A Novel Probe for Spliceosomal Proteins that Induces Autophagy and Death of Melanoma Cells Reveals New Targets for Melanoma Drug Discovery

BACKGROUND/AIMS: Despite recent advances in melanoma drug discovery, the average overall survival of patients with late stage metastatic melanoma is approximately 3 years, suggesting a need for approaches that identify new melanoma targets. We have previously reported a discovery of novel anti-melanoma compound 2155–14 (Onwuha-Ekpete et al., J Med Chem. 2014 Feb 27; 57(4):1599–608). In the report presented herein we aim to identify its target(s) and mechanism of action. METHODS: We utilized biotinylated analog of 2155–14 to pull down its targets from melanoma cells.

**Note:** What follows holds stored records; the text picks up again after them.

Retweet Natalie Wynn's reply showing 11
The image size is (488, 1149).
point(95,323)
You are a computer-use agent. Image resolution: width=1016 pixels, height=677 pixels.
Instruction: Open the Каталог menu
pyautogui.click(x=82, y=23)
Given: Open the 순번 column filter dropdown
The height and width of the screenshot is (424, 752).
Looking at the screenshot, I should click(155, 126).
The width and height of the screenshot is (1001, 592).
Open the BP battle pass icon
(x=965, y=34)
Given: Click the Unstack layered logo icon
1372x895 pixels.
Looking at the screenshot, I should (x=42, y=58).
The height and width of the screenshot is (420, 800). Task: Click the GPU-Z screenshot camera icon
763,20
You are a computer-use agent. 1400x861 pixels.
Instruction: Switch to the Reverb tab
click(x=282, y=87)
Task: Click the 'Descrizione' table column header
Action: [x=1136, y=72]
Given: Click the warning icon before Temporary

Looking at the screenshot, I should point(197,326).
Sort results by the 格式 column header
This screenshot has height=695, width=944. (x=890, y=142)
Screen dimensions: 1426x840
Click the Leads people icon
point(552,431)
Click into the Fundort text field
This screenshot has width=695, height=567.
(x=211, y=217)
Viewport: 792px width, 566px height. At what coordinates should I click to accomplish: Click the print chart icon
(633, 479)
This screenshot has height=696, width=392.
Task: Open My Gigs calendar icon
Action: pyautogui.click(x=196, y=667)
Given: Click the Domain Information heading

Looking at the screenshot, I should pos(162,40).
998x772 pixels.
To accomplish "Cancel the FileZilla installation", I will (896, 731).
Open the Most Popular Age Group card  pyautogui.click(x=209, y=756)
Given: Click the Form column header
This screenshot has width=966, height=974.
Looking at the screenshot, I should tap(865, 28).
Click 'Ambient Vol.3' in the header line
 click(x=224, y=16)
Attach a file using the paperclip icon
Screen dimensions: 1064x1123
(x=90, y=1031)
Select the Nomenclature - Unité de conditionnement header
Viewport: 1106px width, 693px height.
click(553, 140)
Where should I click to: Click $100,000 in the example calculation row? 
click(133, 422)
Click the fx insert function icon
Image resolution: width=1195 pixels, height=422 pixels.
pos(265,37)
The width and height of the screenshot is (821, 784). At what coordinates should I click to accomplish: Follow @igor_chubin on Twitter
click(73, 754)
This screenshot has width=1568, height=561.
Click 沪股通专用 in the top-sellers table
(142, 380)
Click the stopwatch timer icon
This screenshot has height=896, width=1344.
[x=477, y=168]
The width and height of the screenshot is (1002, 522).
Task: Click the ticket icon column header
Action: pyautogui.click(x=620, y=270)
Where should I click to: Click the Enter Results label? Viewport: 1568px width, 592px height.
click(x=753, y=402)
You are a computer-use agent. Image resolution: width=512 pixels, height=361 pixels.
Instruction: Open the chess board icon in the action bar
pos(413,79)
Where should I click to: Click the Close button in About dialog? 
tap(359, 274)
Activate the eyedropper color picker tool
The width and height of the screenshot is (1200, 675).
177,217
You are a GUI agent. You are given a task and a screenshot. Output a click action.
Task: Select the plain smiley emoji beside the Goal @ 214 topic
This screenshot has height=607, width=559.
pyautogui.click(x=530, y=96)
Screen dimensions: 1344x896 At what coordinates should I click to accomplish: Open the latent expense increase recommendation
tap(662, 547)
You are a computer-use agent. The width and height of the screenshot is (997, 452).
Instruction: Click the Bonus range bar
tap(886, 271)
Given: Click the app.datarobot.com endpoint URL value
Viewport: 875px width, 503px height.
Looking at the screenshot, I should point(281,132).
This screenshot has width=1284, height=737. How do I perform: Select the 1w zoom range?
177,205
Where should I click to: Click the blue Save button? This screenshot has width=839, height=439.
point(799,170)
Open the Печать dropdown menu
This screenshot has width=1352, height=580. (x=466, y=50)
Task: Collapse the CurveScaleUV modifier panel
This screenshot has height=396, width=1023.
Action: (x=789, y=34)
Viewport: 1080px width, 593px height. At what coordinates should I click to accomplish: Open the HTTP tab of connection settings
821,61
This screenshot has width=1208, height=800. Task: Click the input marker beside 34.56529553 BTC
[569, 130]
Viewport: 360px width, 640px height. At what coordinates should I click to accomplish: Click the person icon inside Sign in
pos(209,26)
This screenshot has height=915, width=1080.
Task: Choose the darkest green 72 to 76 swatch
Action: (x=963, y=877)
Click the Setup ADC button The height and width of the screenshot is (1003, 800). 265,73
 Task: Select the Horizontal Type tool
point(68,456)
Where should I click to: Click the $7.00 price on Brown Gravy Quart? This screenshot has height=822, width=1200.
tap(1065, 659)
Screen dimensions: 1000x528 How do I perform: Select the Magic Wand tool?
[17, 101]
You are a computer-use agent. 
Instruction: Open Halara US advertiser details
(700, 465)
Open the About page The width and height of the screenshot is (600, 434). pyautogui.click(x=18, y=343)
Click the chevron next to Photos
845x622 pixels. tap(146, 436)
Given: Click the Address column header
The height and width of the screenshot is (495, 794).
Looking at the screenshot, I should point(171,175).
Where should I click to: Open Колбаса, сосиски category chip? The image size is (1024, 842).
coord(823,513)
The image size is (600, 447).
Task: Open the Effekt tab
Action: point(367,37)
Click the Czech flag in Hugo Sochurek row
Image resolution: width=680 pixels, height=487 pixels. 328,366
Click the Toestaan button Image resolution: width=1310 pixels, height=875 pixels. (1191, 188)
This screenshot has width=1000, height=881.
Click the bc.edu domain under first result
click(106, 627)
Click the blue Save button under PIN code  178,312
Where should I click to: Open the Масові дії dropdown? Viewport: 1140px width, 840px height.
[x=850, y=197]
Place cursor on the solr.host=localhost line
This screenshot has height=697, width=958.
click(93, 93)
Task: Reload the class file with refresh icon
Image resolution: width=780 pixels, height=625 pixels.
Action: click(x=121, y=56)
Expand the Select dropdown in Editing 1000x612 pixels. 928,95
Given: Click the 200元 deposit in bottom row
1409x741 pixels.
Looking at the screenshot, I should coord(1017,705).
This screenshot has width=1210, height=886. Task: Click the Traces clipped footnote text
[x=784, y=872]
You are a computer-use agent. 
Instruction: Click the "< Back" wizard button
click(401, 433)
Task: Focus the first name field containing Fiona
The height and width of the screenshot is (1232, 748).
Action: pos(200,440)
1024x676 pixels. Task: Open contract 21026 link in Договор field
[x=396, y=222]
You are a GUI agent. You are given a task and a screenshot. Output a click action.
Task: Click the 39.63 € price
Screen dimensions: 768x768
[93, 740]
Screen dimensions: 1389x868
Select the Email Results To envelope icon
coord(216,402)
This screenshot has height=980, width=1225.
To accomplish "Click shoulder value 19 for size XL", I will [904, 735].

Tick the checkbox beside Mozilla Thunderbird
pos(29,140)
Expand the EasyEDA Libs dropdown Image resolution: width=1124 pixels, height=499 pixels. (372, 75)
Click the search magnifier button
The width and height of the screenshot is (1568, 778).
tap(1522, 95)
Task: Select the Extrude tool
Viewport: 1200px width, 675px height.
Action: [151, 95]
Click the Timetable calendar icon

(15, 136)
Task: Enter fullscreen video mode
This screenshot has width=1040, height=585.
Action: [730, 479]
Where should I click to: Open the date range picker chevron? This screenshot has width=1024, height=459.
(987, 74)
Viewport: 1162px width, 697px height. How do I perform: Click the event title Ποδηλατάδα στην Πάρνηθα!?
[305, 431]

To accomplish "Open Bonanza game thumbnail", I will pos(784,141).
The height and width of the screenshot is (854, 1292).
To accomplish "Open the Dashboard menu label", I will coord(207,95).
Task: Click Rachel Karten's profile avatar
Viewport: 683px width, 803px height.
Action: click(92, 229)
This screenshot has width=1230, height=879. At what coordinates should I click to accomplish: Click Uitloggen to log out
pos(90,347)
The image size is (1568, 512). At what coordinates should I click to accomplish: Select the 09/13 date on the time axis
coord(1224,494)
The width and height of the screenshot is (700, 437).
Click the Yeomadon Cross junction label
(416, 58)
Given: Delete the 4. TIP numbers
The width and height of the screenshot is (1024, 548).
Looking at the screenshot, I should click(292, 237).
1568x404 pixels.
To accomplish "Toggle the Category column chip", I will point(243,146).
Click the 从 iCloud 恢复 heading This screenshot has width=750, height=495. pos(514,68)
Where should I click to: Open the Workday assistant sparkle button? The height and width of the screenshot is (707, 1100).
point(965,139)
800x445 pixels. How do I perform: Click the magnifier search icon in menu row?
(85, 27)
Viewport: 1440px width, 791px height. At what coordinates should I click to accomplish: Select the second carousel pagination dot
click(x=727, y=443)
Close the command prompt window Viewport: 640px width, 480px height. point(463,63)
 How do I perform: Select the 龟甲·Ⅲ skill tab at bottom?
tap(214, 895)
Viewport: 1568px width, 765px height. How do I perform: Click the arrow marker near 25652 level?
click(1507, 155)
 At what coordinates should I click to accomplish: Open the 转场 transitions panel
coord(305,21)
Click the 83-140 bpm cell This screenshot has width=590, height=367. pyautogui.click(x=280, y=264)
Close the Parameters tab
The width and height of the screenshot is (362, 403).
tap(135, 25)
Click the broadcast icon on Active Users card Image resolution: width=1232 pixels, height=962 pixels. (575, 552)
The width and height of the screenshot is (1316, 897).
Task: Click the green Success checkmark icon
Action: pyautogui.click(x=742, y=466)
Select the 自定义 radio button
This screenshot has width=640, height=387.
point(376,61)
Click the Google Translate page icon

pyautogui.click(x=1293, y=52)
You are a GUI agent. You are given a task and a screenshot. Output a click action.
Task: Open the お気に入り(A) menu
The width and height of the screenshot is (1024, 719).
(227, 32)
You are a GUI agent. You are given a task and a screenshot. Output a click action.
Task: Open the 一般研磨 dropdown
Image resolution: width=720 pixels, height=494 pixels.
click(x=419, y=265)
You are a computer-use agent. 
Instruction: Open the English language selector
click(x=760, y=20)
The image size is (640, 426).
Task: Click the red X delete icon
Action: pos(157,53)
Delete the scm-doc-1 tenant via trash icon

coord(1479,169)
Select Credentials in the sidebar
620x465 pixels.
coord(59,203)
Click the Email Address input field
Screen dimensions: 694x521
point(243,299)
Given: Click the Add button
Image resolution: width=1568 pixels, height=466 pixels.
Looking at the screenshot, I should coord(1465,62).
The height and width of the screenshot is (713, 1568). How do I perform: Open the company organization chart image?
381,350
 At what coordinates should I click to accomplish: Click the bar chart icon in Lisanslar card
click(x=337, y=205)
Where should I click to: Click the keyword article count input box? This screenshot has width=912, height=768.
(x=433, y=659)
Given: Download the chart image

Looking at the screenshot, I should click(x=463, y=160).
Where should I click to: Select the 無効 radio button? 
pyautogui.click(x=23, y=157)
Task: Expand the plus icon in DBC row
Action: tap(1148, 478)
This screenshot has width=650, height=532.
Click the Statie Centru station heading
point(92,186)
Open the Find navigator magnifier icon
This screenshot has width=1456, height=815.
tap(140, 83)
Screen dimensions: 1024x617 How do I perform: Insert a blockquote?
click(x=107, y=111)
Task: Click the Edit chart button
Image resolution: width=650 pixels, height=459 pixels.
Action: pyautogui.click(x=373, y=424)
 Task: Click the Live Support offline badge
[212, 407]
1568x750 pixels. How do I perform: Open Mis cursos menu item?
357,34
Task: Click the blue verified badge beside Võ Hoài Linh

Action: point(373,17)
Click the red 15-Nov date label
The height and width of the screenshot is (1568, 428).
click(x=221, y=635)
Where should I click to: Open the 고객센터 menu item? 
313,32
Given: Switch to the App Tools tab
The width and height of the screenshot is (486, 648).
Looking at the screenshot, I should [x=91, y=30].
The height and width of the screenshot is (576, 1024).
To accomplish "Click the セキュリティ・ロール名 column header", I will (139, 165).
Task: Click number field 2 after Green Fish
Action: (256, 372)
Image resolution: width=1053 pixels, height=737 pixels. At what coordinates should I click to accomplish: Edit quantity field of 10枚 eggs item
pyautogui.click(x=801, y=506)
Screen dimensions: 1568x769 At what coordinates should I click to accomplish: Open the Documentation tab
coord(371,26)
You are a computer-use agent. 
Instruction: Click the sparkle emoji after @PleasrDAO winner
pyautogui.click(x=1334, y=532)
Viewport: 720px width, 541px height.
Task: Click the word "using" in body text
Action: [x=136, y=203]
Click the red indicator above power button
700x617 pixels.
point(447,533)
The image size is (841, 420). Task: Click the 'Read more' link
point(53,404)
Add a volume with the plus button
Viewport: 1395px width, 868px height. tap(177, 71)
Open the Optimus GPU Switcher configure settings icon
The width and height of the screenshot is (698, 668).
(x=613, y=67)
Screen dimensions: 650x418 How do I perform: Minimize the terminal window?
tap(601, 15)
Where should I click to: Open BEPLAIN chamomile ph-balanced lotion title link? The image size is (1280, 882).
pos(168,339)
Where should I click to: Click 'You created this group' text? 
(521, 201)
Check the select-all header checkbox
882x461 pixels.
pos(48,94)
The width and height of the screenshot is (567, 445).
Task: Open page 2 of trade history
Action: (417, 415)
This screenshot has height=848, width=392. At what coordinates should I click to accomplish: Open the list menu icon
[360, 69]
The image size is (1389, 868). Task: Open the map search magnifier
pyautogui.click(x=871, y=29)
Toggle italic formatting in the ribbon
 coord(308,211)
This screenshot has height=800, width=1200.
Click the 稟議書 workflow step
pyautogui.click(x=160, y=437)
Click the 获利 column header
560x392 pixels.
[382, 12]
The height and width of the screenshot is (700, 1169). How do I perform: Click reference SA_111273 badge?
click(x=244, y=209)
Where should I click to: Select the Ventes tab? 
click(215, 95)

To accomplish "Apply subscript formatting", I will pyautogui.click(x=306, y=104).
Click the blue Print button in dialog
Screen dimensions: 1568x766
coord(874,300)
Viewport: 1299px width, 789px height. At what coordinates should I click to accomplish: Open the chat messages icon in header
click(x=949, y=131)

Proteomics in combination with western blot were used to identify the targets. Mechanism of action of 2155–14 was determined using flow cytometry, RT-PCR, microscopy, western blot, and enzymatic activity assays. Where applicable, one-way analysis of variance (ANOVA) was used followed by Dunnett post hoc test. RESULTS: In the present study, we identified ATP-dependent RNA helicase DDX1 and heterogeneous nuclear ribonucleoproteins (hnRNPs) H1, H2 and A2/B1 as targets of anti-melanoma compound 2155–14. To the best of our knowledge, this is a first report suggesting that these proteins could be targeted for melanoma therapy. Mechanistic investigations showed that 2155–14 induces ER stress leading to potentiation of basal autophagy resulting in melanoma cell death in BRAF and NRAS mutated melanoma cells. CONCLUSION: Identification of mode of action of 2155–14 may provide insight into novel therapies against a broad range of melanoma subtypes. These studies were enabled by the novel probe derived from a mixture-based library, an important class of chemical biology tools for discovering novel targets.